SELECT column_name, data_type
FROM information_schema.columns
WHERE table_name = 'dimdate'
Output:
column_name | data_type
-------------+-----------
date_key | integer
date | date
year | smallint
quarter | smallint
month | smallint
day | smallint
week | smallint
is_weekend | boolean
Creating more Dimension tables
CREATE TABLE dimCustomer
(
customer_key SERIAL PRIMARY KEY,
customer_id smallint NOT NULL,
first_name varchar(45) NOT NULL,
last_name varchar(45) NOT NULL,
email varchar(50),
address varchar(50) NOT NULL,
address2 varchar(50),
district varchar(20) NOT NULL,
city varchar(50) NOT NULL,
country varchar(50) NOT NULL,
postal_code varchar(10),
phone varchar(20) NOT NULL,
active smallint NOT NULL,
create_date timestamp NOT NULL,
start_date date NOT NULL,
end_date date NOT NULL
);
CREATE TABLE dimMovie
(
movie_key SERIAL PRIMARY KEY,
film_id smallint NOT NULL,
title varchar(255) NOT NULL,
description text,
release_year year,
language varchar(20) NOT NULL,
original_language varchar(20),
rental_duration smallint NOT NULL,
length smallint NOT NULL,
rating varchar(5) NOT NULL,
special_features varchar(60) NOT NULL
);
CREATE TABLE dimStore
(
store_key SERIAL PRIMARY KEY,
store_id smallint NOT NULL,
address varchar(50) NOT NULL,
address2 varchar(50),
district varchar(20) NOT NULL,
city varchar(50) NOT NULL,
country varchar(50) NOT NULL,
postal_code varchar(10),
manager_first_name varchar(45) NOT NULL,
manager_last_name varchar(45) NOT NULL,
start_date date NOT NULL,
end_date date NOT NULL
);
Creating the Fact Table
CREATE TABLE factSales
(
sales_key serial PRIMARY KEY,
date_key integer REFERENCES dimdate (date_key),
customer_key integer REFERENCES dimcustomer (customer_key),
movie_key integer REFERENCES dimmovie (movie_key),
store_key integer REFERENCES dimstore (store_key),
sales_amount numeric
);
let check our work for the fact table
SELECT column_name, data_type
FROM information_schema.columns
WHERE table_name = 'factsales'
Output:
column_name | data_type
--------------+-----------
sales_key | integer
date_key | integer
customer_key | integer
movie_key | integer
store_key | integer
sales_amount | numeric
Step 5: ETL the data from 3NF Table to Star Schema (Facts and Dimension Tables)
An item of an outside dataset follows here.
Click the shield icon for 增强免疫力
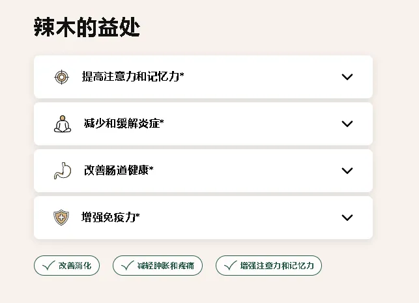 click(x=61, y=218)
Lets create a test table to test called test_table
CREATE TABLE test_table
(
date timestamp,
revenue decimal(5,2)
);
With the test table we can use the INSERT AND SELECT statements to populate the table as shown below:
INSERT INTO test_table (date, revenue)
SELECT payment_date AS date,
amount AS revenue
FROM payment;
Lets look at our table now:
SELECT * FROM test_table LIMIT 10;
Output:
date | revenue
----------------------------+---------
2020-01-24 16:40:19.996577 | 1.99
2020-01-25 10:16:50.996577 | 0.99
2020-01-28 16:44:14.996577 | 6.99
2020-01-28 19:58:02.996577 | 0.99
2020-01-29 03:10:06.996577 | 4.99
2020-01-31 07:23:14.996577 | 2.99
2020-01-26 00:10:14.996577 | 1.99
2020-01-30 23:03:42.996577 | 4.99
2020-01-31 06:59:15.996577 | 8.99
2020-01-24 21:47:17.996577 | 0.99
Now that we know how to populate a table from another table in SQL lets drop the test table
DROP TABLE test_table;
Populating our table
INSERT INTO dimDate (date_key, date, year, quarter, month, day, week, is_weekend)
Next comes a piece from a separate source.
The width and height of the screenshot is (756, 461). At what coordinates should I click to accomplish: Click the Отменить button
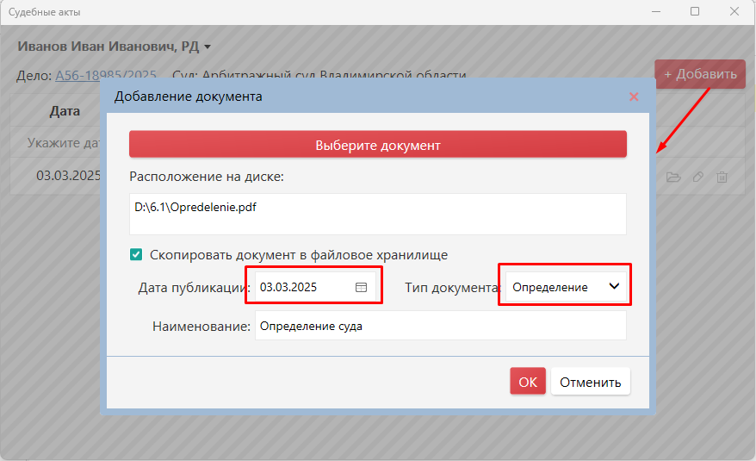point(590,382)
SELECT DISTINCT(TO_CHAR(payment_date :: DATE, 'yyyyMMDD')::integer) AS date_key,
date(payment_date) AS date,
EXTRACT(year FROM payment_date) AS year,
EXTRACT(quarter FROM payment_date) AS quarter,
EXTRACT(month FROM payment_date) AS month,
EXTRACT(day FROM payment_date) AS day,
EXTRACT(week FROM payment_date) AS week,
CASE WHEN EXTRACT(ISODOW FROM payment_date) IN (6, 7) THEN true ELSE false END AS is_weekend
FROM payment;
INSERT INTO dimCustomer (customer_id, first_name, last_name, email, address,
address2, district, city, country, postal_code, phone,
active, create_date, start_date, end_date)
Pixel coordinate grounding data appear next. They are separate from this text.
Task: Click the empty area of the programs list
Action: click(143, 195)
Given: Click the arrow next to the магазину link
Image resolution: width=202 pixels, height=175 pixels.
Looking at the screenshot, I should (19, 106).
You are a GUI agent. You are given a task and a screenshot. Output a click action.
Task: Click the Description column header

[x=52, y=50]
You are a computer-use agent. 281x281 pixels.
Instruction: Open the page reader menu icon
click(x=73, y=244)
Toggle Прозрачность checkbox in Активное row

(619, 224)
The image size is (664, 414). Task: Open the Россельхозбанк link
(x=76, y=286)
SELECT DISTINCT c.customer_id, c.first_name, c.last_name, c.email, a.address, a.address2,
a.district,ci.city, co.country, a.postal_code, a.phone,
CASE WHEN c.activebool THEN 1 ELSE 0 END,
(cast(c.create_date as text) || ' 00:00:01'):: timestamp,
date(now()) AS start_date, date(now())
FROM customer c
JOIN address a ON (c.address_id = a.address_id)
JOIN city ci ON (a.city_id = ci.city_id)
JOIN country co ON (ci.country_id = co.country_id)
LIMIT 10;
Populate the dimMovie table with data from the film and language tables.
INSERT INTO dimMovie (film_id, title, description, release_year, language,
original_language, rental_duration, length, rating,
special_features)
SELECT DISTINCT f.film_id, f.title, f.description, f.release_year, l.name,
orig_lang.name, f.rental_duration, f.length, f.rating,
f.special_features
FROM film f
JOIN language l ON (f.language_id=l.language_id)
LEFT JOIN language orig_lang ON (f.original_language_id = orig_lang.language_id);
Populate the dimStore table with data from the store, staff, address, city, and country tables. This time, there’s no guide. You should write the query from scratch. Use the previous queries as a reference.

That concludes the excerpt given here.